§ ВЫБРАННЫЙ ОТРЫВОК
+===+

В конце концов, правда и свет взяли-таки свое, и беглецы мало-помалу как будто прозрели и одумались. Ну, и славно. Хвала небесам, что не весь солнечный луч погиб и потускнел. Есть еще на свете сила истины, которая однажды, рано или поздно, опять-таки поднимется на стременах и сядет в свое седло. Кто поживет, авось еще что-то хорошее у нас увидит.
Но каково вынести погром, нашествие иноплеменников, бегство своих, видеть бреши и проломы! Это чего-нибудь да стоит. Какую надо силу и живучесть, чтобы вынести все, что случилось, да еще так быстро, так неожиданно, так неотразимо! Тут, пожалуй, постареешь и сломишься скорее, гораздо раньше, чем обыкновенный ход дел сделал бы это. Неудача за неудачей, погибель за погибелью, убыль за убылью — поди-ка попробуй кто-нибудь снести все это на своих плечах. А легкомыслие, бегание из лагеря в лагерь, измена знамени — тоже никогда не оставят человека без изъяна: всегда оставят крупную царапину у него на душе, и ее потом никаким пластырем не затянешь и не сгладишь.
Подумайте только: из художника-создателя сделаться вдруг командиром и распорядителем; вместо того, чтобы только гнать вперед свое дело, а все общее, что товарищей равно может касаться, рассматривать и разрешать товарищескою мыслью и советом, — вместо этого сесть вдруг в кресло судьи и повелителя, с утра и до вечера командовать, взыскивать, требовать отчетов со всех концов своей страны, приказывать одно, запрещать другое, милостиво даровать то-то, отнять это-то — это, вы думаете, это ли все еще не развращает, не калечит, не портит художника? Несколько месяцев, а тем пуще несколько лет в такой каторге и котле, и художник становится неузнаваем. Он уже не прежний человек, он стал совсем другой кто-то. Что-то сухое, официальное, подчас даже немножко злое и желающее подкузьмить других, забирается в душу и точит там мрачные ходы. Много ли тут пользы приходит для чистого, светлого, бескорыстного чувства жизни и вдохновенного искусства? Ведь художник творит не кистью и пальцами, не внешними своими способностями и наживным уменьем, а всеми фибрами души, без остатка и резерва какого-нибудь, весь сам, от макушки головы и до пяток ног.

+===+

§ СТРОКИ ДАННЫХ
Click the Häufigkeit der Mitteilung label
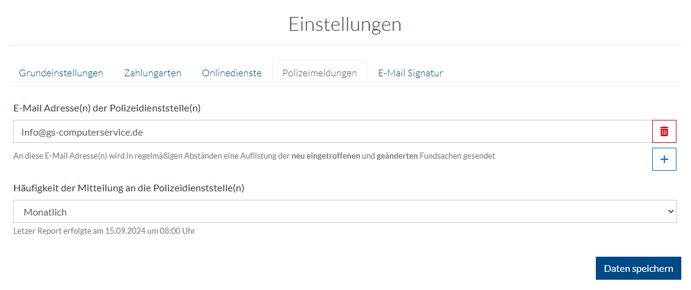The height and width of the screenshot is (290, 691). coord(129,188)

+===+

§ СПИСОК ЗАДАНИЙ
1. Перепишите ту часть отрывка о художнике, что начинается со слов «Но каково вынести» и заканчивается словами «и не сгладишь.», поставив «лекарством» вместо «пластырем».
2. Продолжите отрывок о художнике, начав сразу после его последнего предложения.
Эти строки никак не связаны с отрывком.

§ ОТВЕТЫ К УПРАЖНЕНИЮ
1.
Но каково вынести погром, нашествие иноплеменников, бегство своих, видеть бреши и проломы! Это чего-нибудь да стоит. Какую надо силу и живучесть, чтобы вынести все, что случилось, да еще так быстро, так неожиданно, так неотразимо! Тут, пожалуй, постареешь и сломишься скорее, гораздо раньше, чем обыкновенный ход дел сделал бы это. Неудача за неудачей, погибель за погибелью, убыль за убылью — поди-ка попробуй кто-нибудь снести все это на своих плечах. А легкомыслие, бегание из лагеря в лагерь, измена знамени — тоже никогда не оставят человека без изъяна: всегда оставят крупную царапину у него на душе, и ее потом никаким лекарством не затянешь и не сгладишь.

2.
От этого-то всего нынешняя выставка передвижников вышла нынче, на мои глаза, знаете чем? Москвой и Севастополем после нашествия французов.
Развалины да разрушения, провалившиеся стены и потолки, обгорелые бревна, порубленные окна, простреленные двери, валяющаяся мебель, ломаные диваны и стулья, вытасканные тюфяки, рассыпанный пух из подушек. Бродят среди исковерканных улиц и мостовых люди, усталые, изможденные, — все равно, и свои уцелевшие, и свои воротившиеся. Видно для всех глаз: большой, великолепный, чудесный был город, но что из него вышло! Что из него сделали!
Давайте взглянем пристальнее.
А впрочем, как бы там ни было, а чья взяла, кто победил?
Правда.
Живого и нетронутого у нас еще довольно все-таки осталось.
III
В продолжение нынешнего великого поста я видел многих людей, которые с досадой и упреком говорили: «Да что это вы, что это вы, в самом деле… Христос с вами… Как это можно нападать на передвижную выставку!.. Как можно находить ее дурною, малозначащею, представляющею столько худых сторон? На ней столько хорошего… Она доставляет столько удовольствия зрителю, тут можно встретить столько изящного, милого, важного, трогательного, наконец, столько нашего родного, национального — что нельзя не остаться довольным и благодарным! И потом, ведь это выставка после двадцати пяти лет — как же не быть признательным после такой массы заслуг, труда, побед, преодоленных препятствий!..»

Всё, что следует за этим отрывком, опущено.